The Uncommon Common Good

This article was written for the Just Jinx column in Ningbo Guide, one of only 6 remaining independent magazines in China.  Since it is about running a small business, it makes sense to share it with our clients. – Jinx

We run a small business and in the last six months we have experienced a revolving door of replacement employees who are unable to grasp our ethics and company culture (it is not a difficult culture to comprehend and we are far from stodgy, stubborn old fashioned people).  Each of these ex-employees had a set of skills that we needed and each lacked just about everything beyond that.  They don’t stay with us for long for the simple reason that we just can’t talk with them.  Talk- as in authentically converse, exchange ideas, listen and have meaningful dialogue.
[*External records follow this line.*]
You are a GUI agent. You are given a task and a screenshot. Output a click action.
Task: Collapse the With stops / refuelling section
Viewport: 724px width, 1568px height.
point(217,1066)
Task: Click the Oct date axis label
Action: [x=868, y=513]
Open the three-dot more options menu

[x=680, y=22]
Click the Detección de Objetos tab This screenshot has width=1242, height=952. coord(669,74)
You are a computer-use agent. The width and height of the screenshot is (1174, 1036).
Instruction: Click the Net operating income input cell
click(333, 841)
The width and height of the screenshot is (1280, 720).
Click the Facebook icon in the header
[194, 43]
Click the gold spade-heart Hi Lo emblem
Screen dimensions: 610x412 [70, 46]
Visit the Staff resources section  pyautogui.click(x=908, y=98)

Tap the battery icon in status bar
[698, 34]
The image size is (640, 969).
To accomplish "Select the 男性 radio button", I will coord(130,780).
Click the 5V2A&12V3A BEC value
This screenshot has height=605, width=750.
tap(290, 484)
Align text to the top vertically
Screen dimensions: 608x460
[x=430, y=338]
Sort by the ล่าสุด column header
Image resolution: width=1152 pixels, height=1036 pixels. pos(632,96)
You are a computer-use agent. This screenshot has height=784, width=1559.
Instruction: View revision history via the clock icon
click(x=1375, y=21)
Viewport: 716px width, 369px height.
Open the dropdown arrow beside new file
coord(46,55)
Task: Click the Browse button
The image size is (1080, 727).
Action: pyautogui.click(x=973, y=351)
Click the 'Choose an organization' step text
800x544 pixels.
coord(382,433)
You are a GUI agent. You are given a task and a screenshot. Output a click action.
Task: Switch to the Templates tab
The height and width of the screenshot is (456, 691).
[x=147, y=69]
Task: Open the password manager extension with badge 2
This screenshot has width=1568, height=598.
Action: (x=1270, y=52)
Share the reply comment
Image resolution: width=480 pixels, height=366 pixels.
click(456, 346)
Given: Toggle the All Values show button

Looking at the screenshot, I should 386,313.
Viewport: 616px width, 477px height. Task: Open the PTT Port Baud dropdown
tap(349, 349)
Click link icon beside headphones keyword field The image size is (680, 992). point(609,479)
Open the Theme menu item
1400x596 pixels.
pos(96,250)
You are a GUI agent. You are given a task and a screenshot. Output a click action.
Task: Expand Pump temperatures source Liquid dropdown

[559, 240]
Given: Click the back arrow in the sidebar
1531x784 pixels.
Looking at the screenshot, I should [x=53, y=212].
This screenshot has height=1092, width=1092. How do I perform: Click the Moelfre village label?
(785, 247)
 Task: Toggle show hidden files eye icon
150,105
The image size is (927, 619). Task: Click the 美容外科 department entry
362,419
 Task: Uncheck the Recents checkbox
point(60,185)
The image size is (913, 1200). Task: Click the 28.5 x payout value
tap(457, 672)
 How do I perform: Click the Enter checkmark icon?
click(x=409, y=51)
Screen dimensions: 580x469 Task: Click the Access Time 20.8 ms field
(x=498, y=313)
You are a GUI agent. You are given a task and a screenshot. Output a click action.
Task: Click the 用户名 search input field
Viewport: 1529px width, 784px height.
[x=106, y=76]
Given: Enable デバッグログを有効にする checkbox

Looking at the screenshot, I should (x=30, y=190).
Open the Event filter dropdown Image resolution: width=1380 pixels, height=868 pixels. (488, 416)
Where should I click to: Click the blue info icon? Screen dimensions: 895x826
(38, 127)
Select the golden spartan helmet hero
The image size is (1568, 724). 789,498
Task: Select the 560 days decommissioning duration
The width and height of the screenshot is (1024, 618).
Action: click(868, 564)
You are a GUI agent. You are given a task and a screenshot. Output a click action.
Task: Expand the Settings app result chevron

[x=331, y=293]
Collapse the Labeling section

These individuals, typically between the ages of 24 and 39, all shared a common thread.  They have little or no grounding in the humanities and their social relations such as making conversation, conflict resolution, teaching, learning, discussing ideas, active listening, problem solving and sharing are negligible.  Character attributes such as politeness, humor, empathy, morality, and respect are not their forte and they simply could not grasp the needs and desires of others in order to balance those needs and desires with that of the company’s, the customers, other workers and themselves.

The sad part is that our little firm is hardly alone in our experience.  All around the world you can hear the same lamentation.  I have never wanted to feel a generation gap and yet I struggle with today’s workforce (at least in my homeland) and am increasingly finding that I just don’t like many of them as people, co-workers or fellow citizens.  If it takes a village, I think I’d rather do without them in my hut.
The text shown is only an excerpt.